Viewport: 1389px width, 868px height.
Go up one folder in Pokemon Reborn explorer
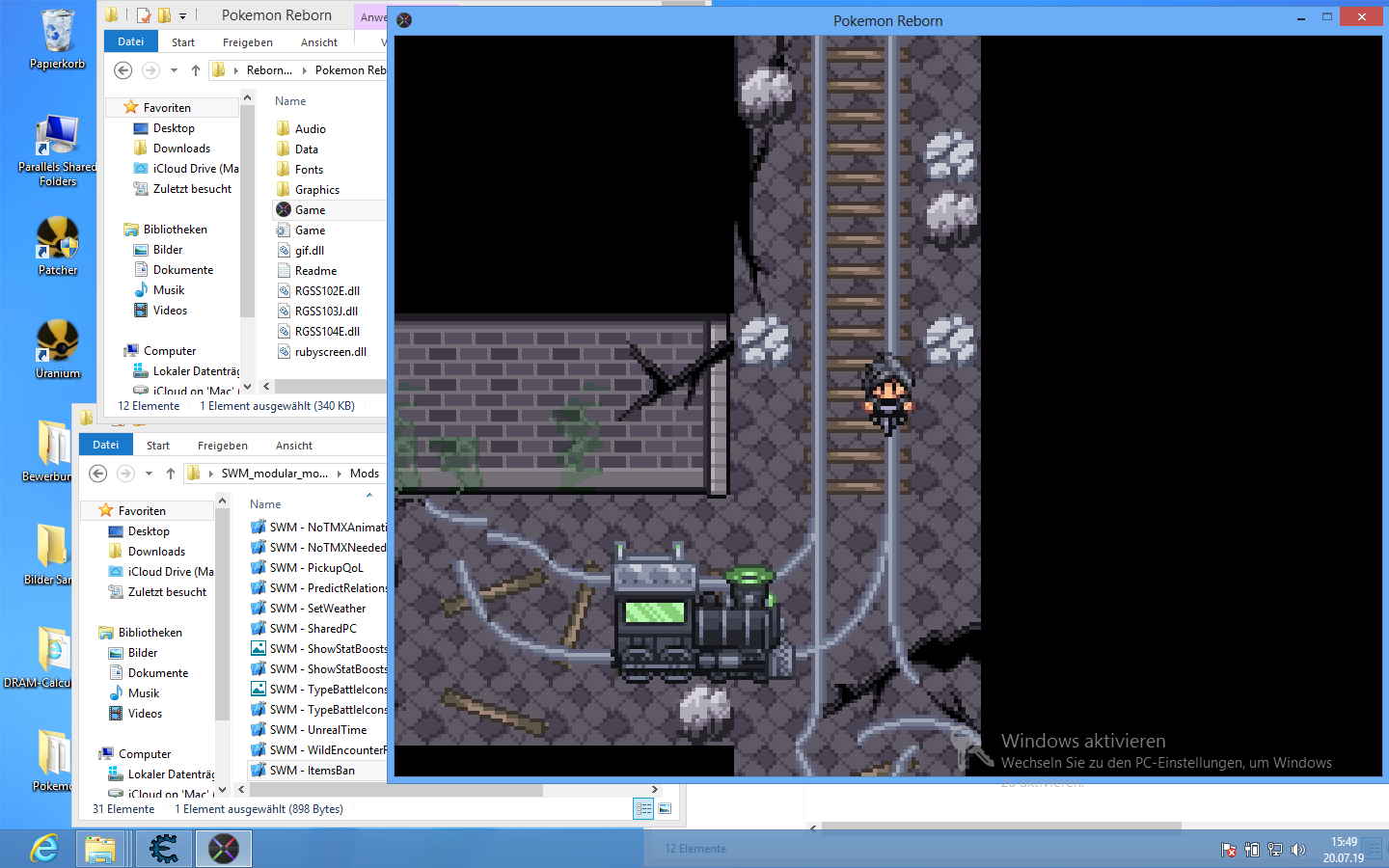pos(196,70)
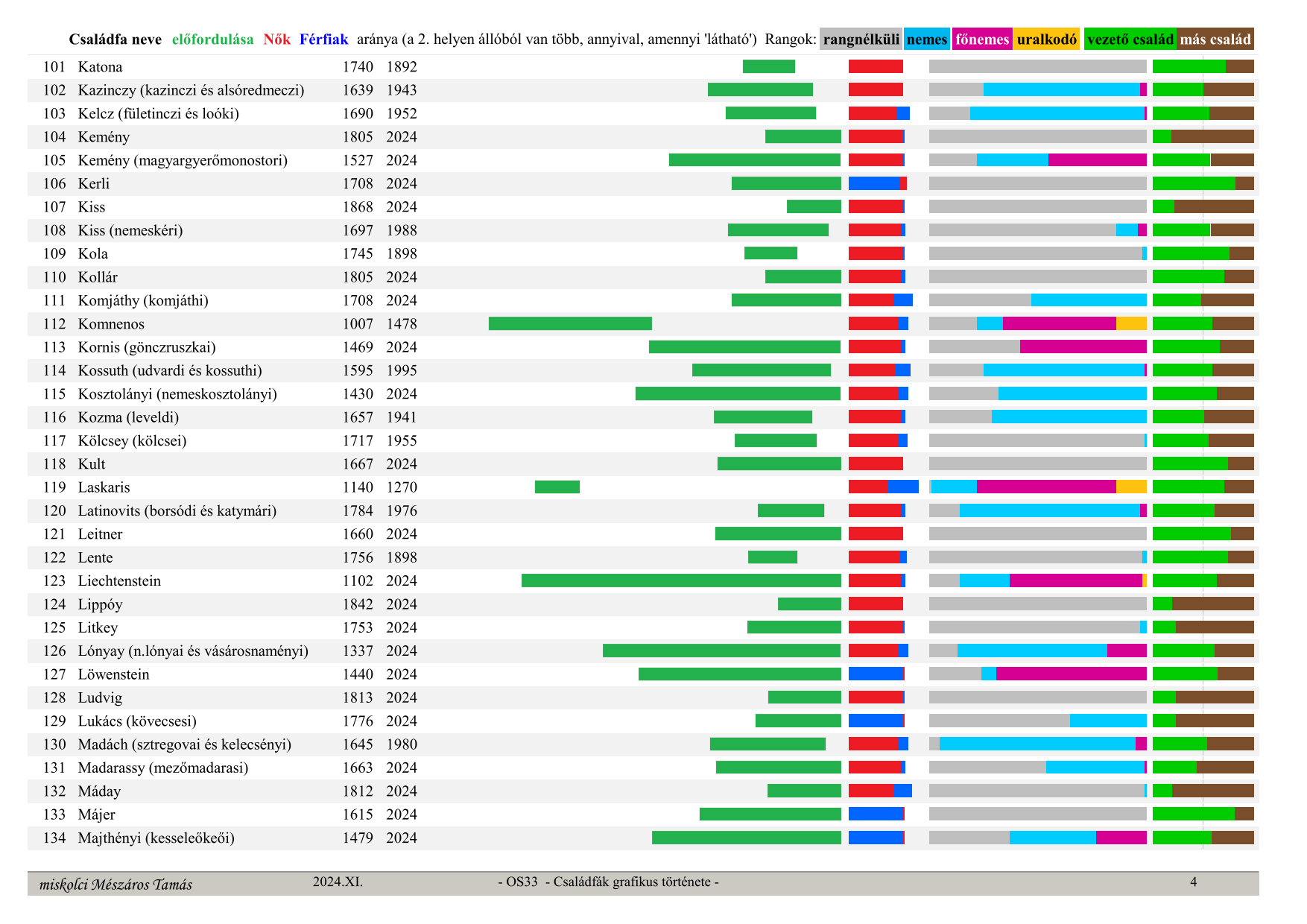Select the Komnenos family name

111,324
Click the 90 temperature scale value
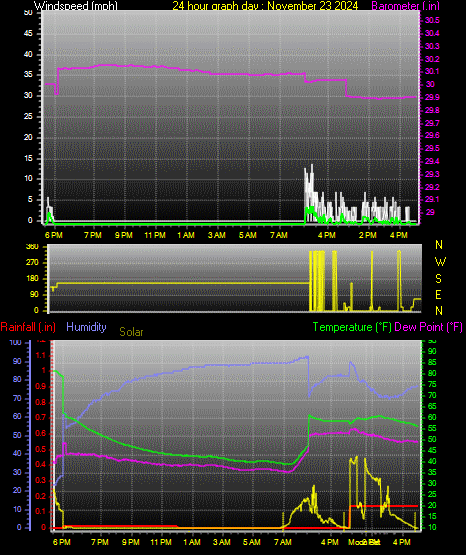The image size is (466, 555). coord(432,351)
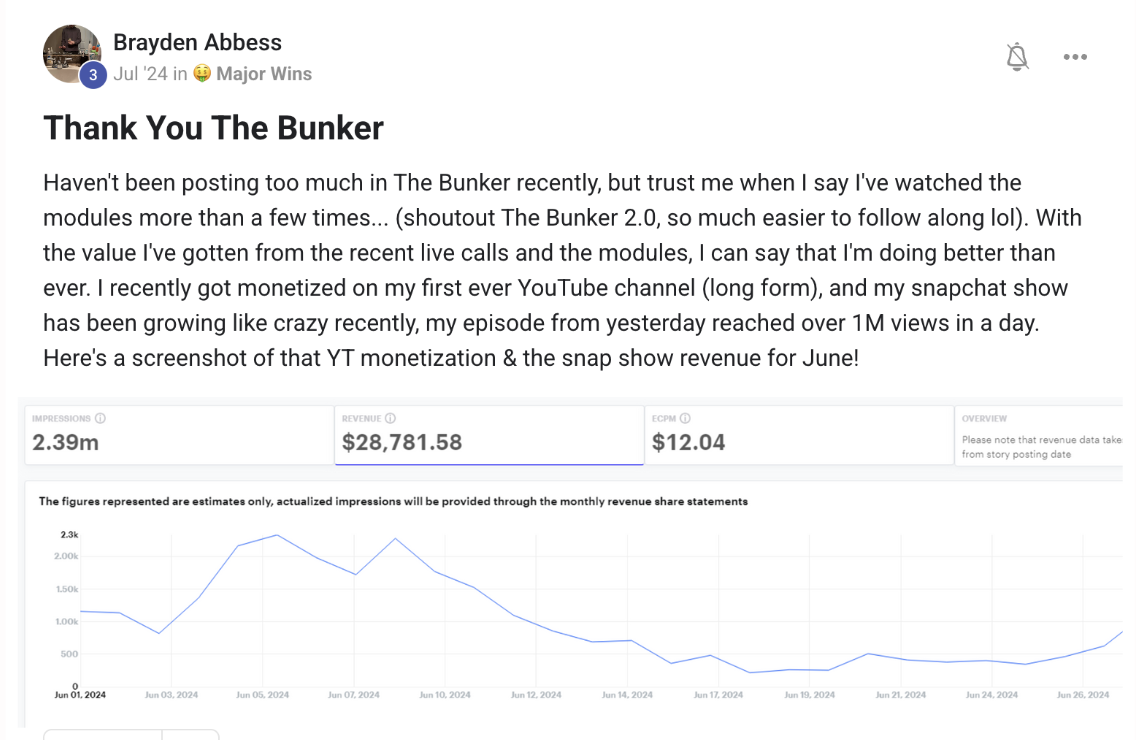1136x740 pixels.
Task: Open the three-dot post options menu
Action: pos(1075,57)
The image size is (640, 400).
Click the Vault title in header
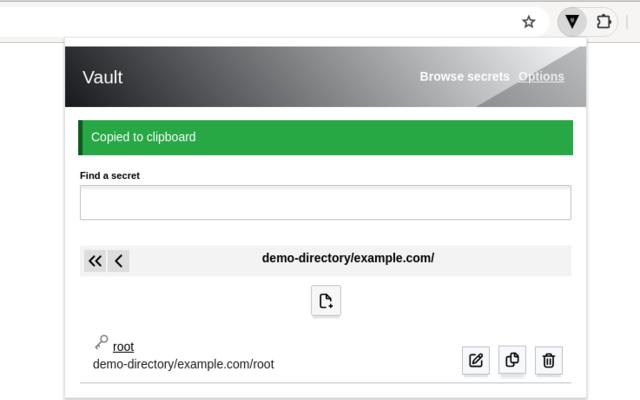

· · · ·

[Directions for this task]: The whole listing above should be restated word for word, minus any images.

[Response]:
Viewport: 1389px width, 868px height.
Go up one folder in Pokemon Reborn explorer
pos(196,70)
Select the Komnenos family name

111,324
Click the 90 temperature scale value
The image size is (466, 555). coord(432,351)
1136x740 pixels.
Task: Open the three-dot post options menu
Action: pos(1075,57)
The image size is (640, 400).
Click the Vault title in header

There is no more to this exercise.